Sebelum pemilihan dimulai, suara-suara yang tak ingin Blatter kembali memimpin sudah bergema keras. Bos UEFA, Michel Platini mengancam organisasi sepak bola Eropa itu bakal keluar dari FIFA jika Blatter terpilih lagi. Ketua FA (PSSI-nya Inggris) Greg Dyke bahkan lebih vokal: Inggris mengancam memboikot Piala Dunia 2018.
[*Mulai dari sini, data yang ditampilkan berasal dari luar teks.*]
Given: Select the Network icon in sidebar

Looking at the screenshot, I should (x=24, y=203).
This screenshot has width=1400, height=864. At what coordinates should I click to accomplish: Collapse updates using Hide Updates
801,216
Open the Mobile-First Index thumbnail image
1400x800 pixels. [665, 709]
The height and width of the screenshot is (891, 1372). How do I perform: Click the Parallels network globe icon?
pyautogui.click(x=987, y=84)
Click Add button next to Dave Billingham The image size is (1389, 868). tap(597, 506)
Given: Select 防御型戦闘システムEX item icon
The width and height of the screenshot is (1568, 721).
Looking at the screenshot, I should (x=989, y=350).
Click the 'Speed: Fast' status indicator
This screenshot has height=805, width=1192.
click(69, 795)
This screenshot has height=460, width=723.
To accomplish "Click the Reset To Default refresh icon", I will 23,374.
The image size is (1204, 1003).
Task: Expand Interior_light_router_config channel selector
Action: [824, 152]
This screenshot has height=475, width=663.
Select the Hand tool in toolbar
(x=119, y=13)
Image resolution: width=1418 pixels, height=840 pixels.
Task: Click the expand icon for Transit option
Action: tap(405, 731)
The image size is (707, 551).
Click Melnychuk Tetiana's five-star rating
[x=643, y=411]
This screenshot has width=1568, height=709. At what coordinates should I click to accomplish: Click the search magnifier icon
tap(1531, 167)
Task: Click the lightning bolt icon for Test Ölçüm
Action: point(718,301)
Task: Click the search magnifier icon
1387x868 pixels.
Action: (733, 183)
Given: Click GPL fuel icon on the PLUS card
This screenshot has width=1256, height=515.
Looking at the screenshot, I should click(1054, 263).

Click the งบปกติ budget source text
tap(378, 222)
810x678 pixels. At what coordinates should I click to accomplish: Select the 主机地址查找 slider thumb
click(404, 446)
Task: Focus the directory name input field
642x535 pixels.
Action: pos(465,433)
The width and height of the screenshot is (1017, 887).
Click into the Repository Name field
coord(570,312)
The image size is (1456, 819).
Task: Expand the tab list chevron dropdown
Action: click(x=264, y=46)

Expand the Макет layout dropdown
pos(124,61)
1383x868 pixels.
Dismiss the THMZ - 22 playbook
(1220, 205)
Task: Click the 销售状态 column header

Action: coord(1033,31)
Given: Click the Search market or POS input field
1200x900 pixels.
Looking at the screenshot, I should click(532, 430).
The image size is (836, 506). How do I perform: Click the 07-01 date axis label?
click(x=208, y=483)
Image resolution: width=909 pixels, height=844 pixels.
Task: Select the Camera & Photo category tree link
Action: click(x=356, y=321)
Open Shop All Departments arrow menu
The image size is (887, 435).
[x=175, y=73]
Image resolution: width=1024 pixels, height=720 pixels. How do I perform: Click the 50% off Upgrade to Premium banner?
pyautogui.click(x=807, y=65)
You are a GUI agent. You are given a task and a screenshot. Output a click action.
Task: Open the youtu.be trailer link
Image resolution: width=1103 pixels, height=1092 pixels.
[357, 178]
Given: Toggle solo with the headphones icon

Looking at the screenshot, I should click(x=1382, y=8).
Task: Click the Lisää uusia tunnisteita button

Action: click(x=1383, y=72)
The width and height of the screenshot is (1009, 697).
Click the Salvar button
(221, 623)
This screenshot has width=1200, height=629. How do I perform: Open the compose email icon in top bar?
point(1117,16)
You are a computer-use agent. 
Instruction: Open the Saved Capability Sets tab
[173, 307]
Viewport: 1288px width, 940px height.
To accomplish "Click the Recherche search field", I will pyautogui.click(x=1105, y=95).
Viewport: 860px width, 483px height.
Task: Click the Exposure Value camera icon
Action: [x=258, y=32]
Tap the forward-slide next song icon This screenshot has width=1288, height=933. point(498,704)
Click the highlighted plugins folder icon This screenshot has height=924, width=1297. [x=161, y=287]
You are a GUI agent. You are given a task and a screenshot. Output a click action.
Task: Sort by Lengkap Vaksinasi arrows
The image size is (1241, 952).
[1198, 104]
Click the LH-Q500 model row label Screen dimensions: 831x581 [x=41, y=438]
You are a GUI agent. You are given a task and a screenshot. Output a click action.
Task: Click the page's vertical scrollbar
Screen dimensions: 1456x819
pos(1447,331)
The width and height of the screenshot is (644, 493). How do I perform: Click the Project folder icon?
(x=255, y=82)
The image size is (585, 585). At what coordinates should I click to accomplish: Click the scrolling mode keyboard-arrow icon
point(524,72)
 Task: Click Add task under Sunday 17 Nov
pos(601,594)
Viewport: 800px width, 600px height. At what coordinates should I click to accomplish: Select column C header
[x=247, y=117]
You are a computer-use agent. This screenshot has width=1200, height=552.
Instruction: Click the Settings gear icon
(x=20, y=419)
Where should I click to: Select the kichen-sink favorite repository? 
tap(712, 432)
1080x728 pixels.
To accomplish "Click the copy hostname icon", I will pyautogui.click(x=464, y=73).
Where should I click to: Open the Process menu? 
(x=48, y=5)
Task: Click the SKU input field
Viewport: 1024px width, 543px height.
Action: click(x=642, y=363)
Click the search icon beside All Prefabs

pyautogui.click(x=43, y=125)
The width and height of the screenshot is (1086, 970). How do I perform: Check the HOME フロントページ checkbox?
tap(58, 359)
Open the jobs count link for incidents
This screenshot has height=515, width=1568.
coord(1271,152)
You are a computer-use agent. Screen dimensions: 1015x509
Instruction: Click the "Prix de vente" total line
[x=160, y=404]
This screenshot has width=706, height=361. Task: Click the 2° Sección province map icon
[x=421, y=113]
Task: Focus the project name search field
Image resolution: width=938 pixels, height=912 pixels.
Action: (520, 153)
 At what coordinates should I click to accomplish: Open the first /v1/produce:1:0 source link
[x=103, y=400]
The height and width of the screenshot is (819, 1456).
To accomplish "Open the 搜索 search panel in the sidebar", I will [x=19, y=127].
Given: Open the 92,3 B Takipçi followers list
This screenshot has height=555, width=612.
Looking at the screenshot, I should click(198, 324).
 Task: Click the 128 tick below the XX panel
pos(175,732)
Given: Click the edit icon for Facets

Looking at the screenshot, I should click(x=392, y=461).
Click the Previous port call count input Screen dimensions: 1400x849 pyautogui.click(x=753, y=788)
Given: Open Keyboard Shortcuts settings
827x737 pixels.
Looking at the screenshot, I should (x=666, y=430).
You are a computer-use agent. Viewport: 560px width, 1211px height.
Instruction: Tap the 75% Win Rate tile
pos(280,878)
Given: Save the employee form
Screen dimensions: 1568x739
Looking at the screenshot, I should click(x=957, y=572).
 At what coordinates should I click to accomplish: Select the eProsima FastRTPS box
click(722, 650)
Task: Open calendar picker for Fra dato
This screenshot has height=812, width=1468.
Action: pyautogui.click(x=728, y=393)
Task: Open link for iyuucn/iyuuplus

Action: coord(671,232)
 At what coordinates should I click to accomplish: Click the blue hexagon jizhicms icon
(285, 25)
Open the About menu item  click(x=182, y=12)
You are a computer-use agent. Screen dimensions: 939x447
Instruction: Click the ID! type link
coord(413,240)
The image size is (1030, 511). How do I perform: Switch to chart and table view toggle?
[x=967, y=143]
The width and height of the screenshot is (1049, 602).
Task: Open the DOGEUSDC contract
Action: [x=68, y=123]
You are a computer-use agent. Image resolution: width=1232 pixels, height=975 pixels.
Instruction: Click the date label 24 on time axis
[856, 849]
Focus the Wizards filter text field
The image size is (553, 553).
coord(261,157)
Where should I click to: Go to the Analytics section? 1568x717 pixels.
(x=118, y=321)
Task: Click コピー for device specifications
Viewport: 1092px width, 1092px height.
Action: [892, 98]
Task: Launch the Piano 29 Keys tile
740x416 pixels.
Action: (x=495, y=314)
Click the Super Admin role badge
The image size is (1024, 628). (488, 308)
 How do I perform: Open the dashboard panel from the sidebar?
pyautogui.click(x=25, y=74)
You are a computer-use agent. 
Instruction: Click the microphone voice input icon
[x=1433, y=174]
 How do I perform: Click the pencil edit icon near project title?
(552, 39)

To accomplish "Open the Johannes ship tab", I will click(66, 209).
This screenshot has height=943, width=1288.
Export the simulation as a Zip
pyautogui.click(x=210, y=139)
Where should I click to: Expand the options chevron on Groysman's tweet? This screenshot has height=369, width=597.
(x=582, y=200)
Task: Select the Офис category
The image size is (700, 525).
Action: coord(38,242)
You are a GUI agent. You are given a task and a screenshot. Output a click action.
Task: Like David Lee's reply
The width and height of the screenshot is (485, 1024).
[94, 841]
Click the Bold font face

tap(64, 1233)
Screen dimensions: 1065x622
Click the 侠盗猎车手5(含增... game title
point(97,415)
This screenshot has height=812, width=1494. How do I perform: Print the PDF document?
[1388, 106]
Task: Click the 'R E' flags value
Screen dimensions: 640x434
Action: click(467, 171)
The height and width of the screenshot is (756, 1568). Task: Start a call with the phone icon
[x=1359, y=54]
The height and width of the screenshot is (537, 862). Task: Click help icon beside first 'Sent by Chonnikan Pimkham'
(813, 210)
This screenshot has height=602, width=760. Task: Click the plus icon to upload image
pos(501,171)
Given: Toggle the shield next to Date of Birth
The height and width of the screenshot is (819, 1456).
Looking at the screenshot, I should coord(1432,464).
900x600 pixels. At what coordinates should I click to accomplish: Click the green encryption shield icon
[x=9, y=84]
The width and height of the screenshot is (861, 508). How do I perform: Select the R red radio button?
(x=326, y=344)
Namun Pak Tua Blatter tetap menang. Dia mengalahkan suara Pangeran Ali bin Al Hussein, si pesaing tunggal. Blatter mendapatkan 133 suara sedangkan Pangeran Ali mendapatkan 73 suara dari 206 suara yang dianggap sah dari total 209 pemilik suara. 

Putaran kedua sedianya harus digelar, namun Pangeran Ali yang digadang-gadangkan oleh UEFA dan Amerika Serikat itu memilih mengundurkan diri.
Usai kongres, banyak spekulasi beredar seputar kegagalan embrio FIFA Perjuangan menang di arena pemilihan.

Daily Mail, Minggu (31/5) mengungkap, kegagalan itu kuncinya justru di UEFA sendiri, Si Penggagas ide menggulingkan Blatter.

Sebanyak 18 negara-negara Eropa disinyalir berkhianat dari mandat UEFA. Prancis (negara asal Platini), Spanyol, Rusia dan sekutu Blok Timur dikabarkan memilih melawan perintah UEFA untuk memilih Pangeran Ali. Mereka merapat ke gerbong Blatter.

Rumor ini cukup bisa dipercaya. Rusia? Semua tahu, negara yang dipimpin Vladimir Putin ini adalah sekutu Blatter, apalagi mereka mau menggelar Piala Dunia 2018. Negara sekutu Rusia di Eropa? Tentu saja! Mau ditungguin Rusia saat pulang?

Spanyol dan Prancis? Dua negara ini ternyata terungkap merupakan negara penerima manfaat besar dari investasi Qatar. Mereka disebut-sebut sebagai anggota eksekutif FIFA yang pada 2010 bersikeras mengusung Qatar menjadi tuan rumah Piala Dunia 2022.

Kabarnya, analisis di atas juga sudah dibicarakan bareng oleh gerbong Pangeran Ali dan UEFA-nya, pada Sabtu (30/5) usai kongres.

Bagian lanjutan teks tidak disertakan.